━━ Given data ━━
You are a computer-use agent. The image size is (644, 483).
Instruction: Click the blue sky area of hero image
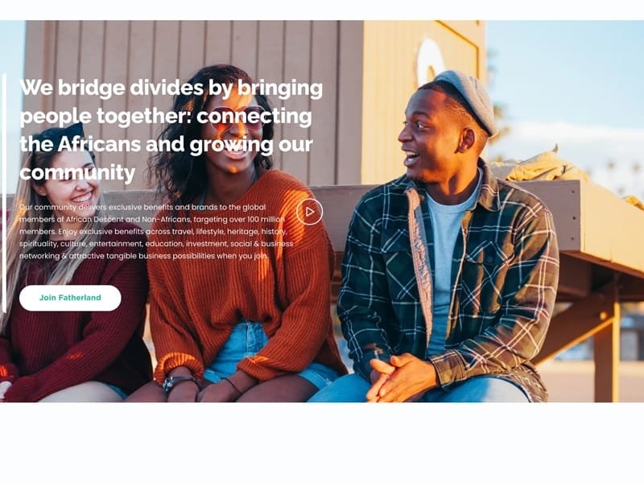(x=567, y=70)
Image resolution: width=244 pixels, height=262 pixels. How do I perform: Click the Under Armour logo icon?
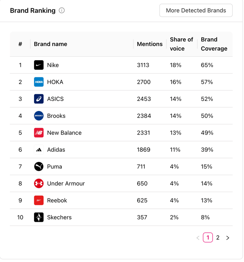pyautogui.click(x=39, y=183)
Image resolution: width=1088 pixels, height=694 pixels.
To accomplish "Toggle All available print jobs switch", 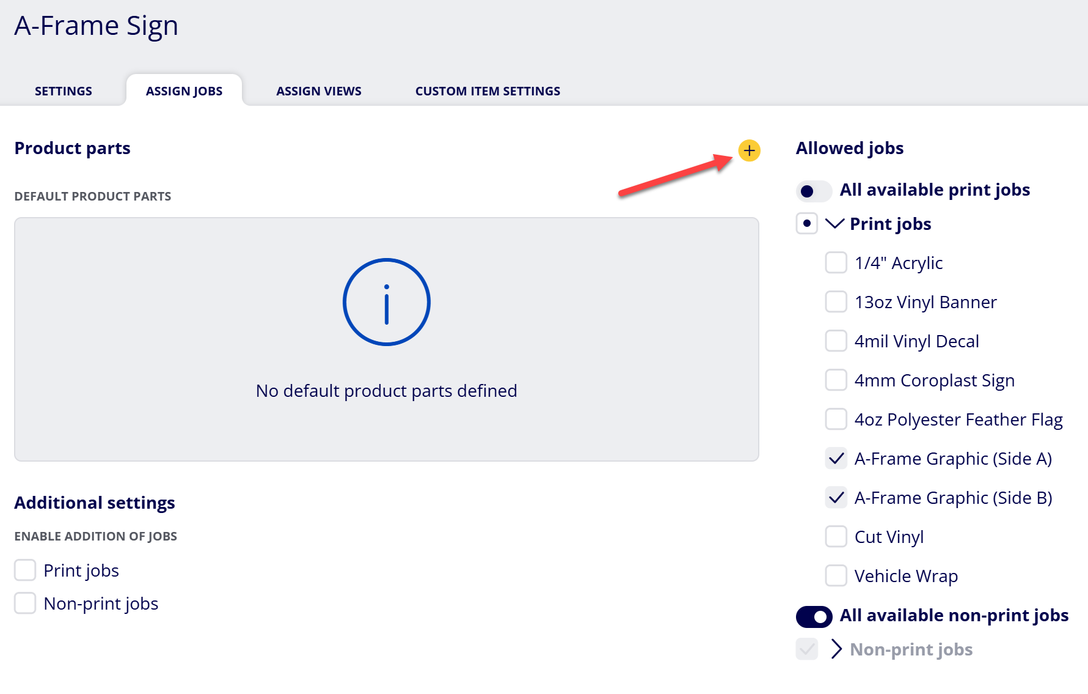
━━━
━━ Given data ━━
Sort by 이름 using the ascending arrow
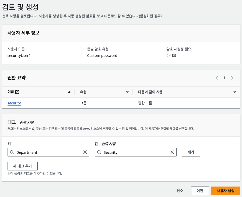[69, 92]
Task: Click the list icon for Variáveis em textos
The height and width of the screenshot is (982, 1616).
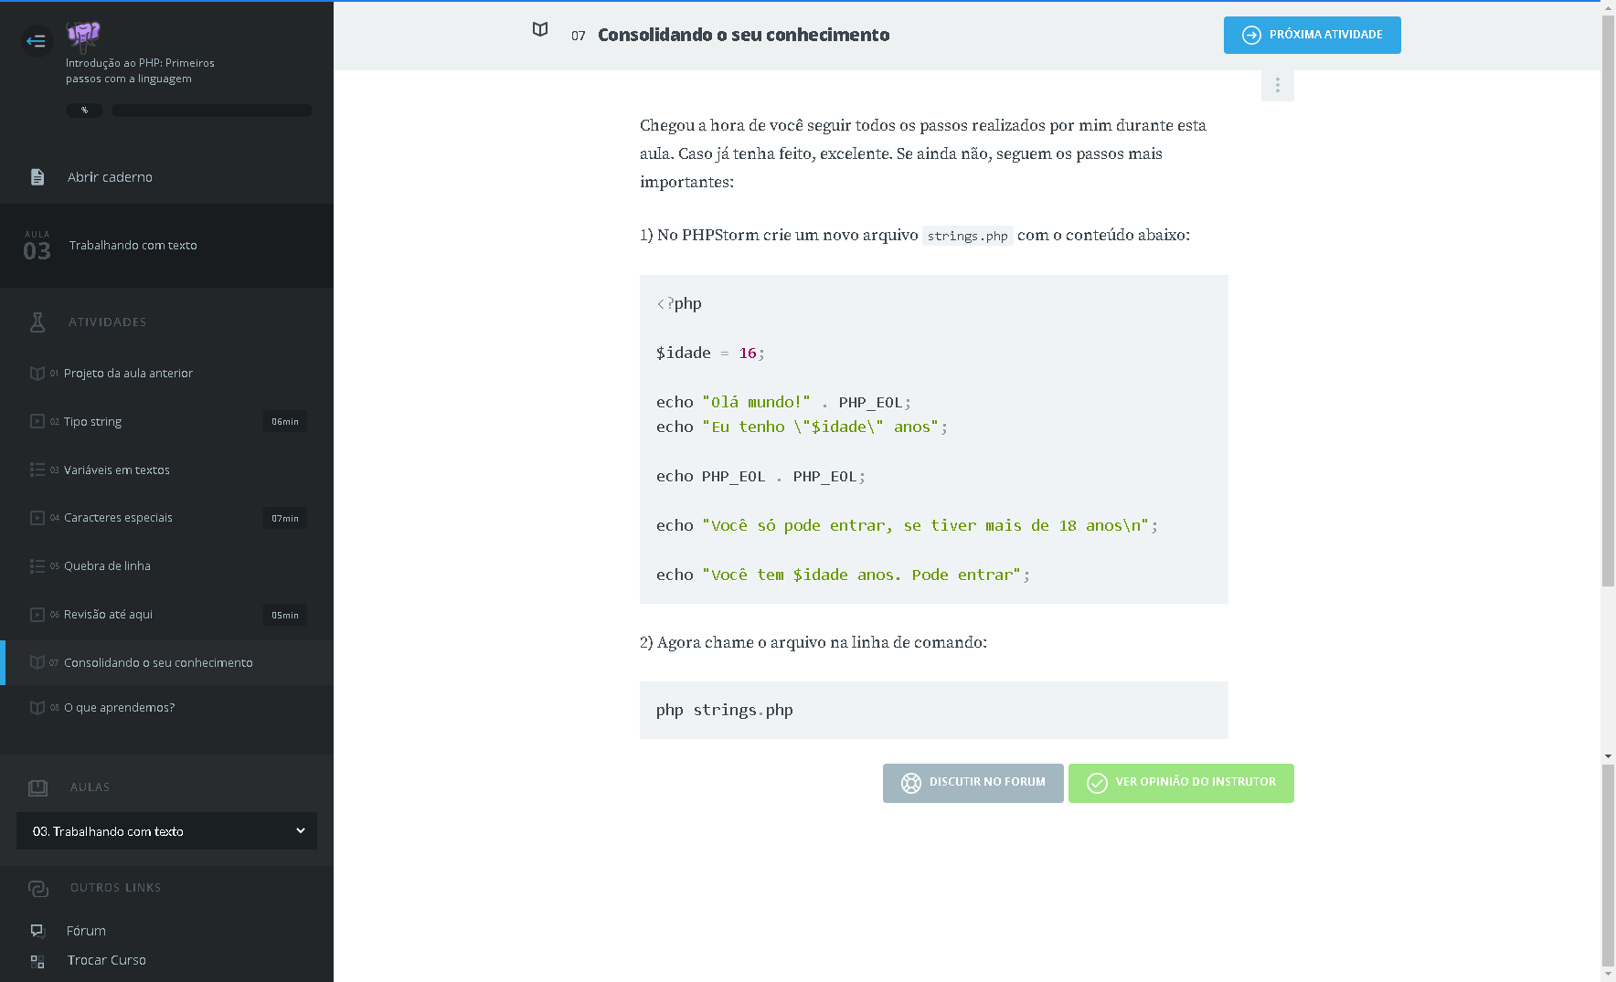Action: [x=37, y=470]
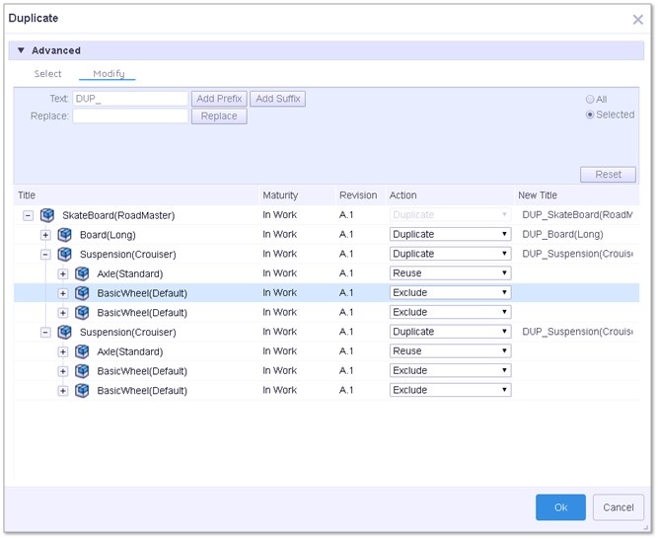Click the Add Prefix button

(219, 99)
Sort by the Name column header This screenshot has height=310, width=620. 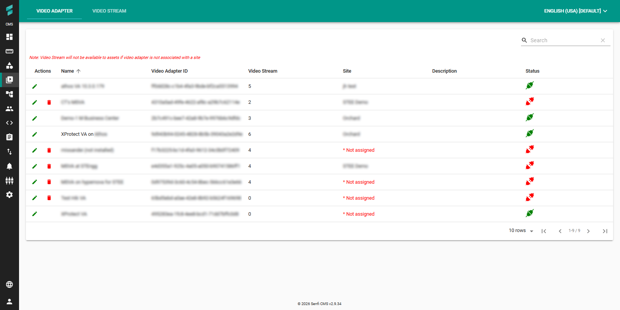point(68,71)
━━━
━━ Given data ━━
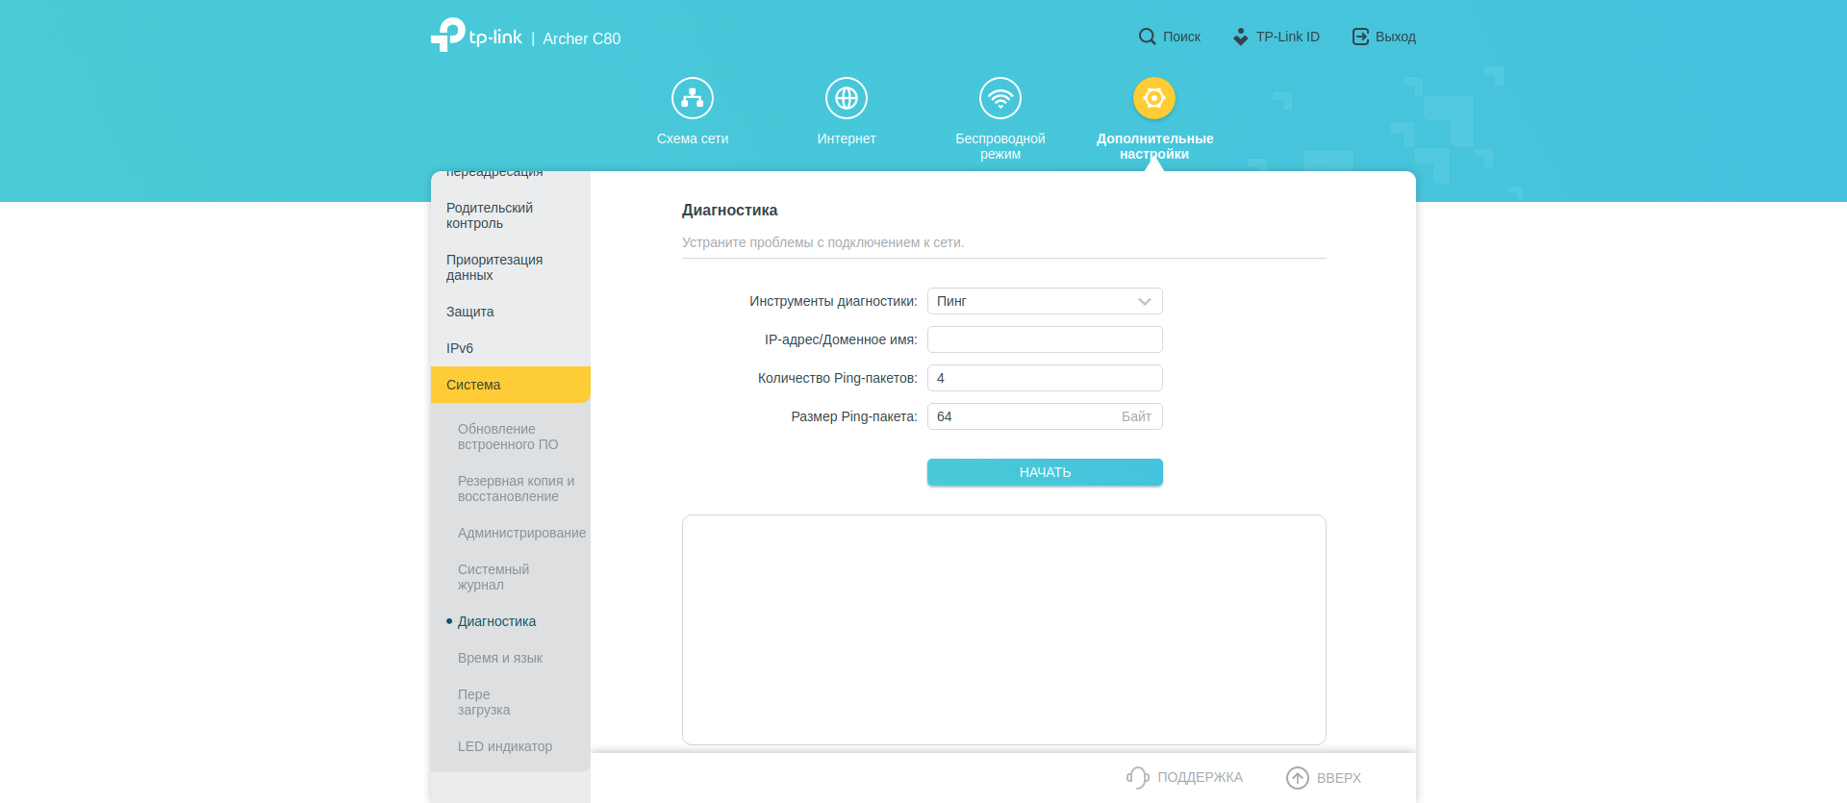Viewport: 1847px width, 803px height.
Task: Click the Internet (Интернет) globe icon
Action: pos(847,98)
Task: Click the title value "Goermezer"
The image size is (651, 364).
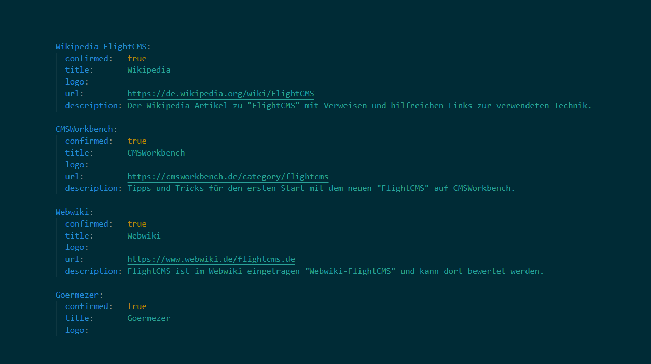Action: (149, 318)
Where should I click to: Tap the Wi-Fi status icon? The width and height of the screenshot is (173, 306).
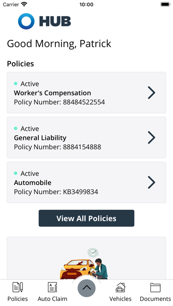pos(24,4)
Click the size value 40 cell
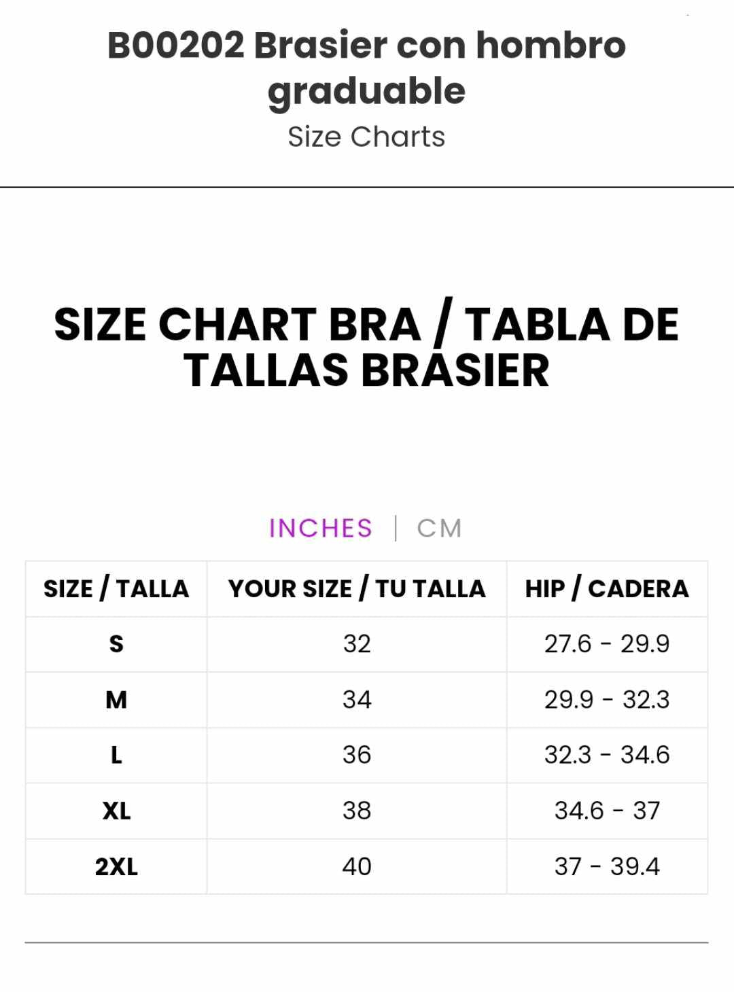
━━━
Short problem →
Render the rows as a numbered list, starting with the line that contains "You are a computer-use" and going on through the line that contains "All available print". Skip any blank lines, and leave the pictures out.

Result of this exercise →
1. You are a computer-use agent. The image size is (644, 483).
2. Instruction: Click the blue sky area of hero image
3. (x=567, y=70)
4. Image resolution: width=244 pixels, height=262 pixels. How do I perform: Click the Under Armour logo icon?
5. pyautogui.click(x=39, y=183)
6. Image resolution: width=1088 pixels, height=694 pixels.
7. To accomplish "Toggle All available print jobs switch", 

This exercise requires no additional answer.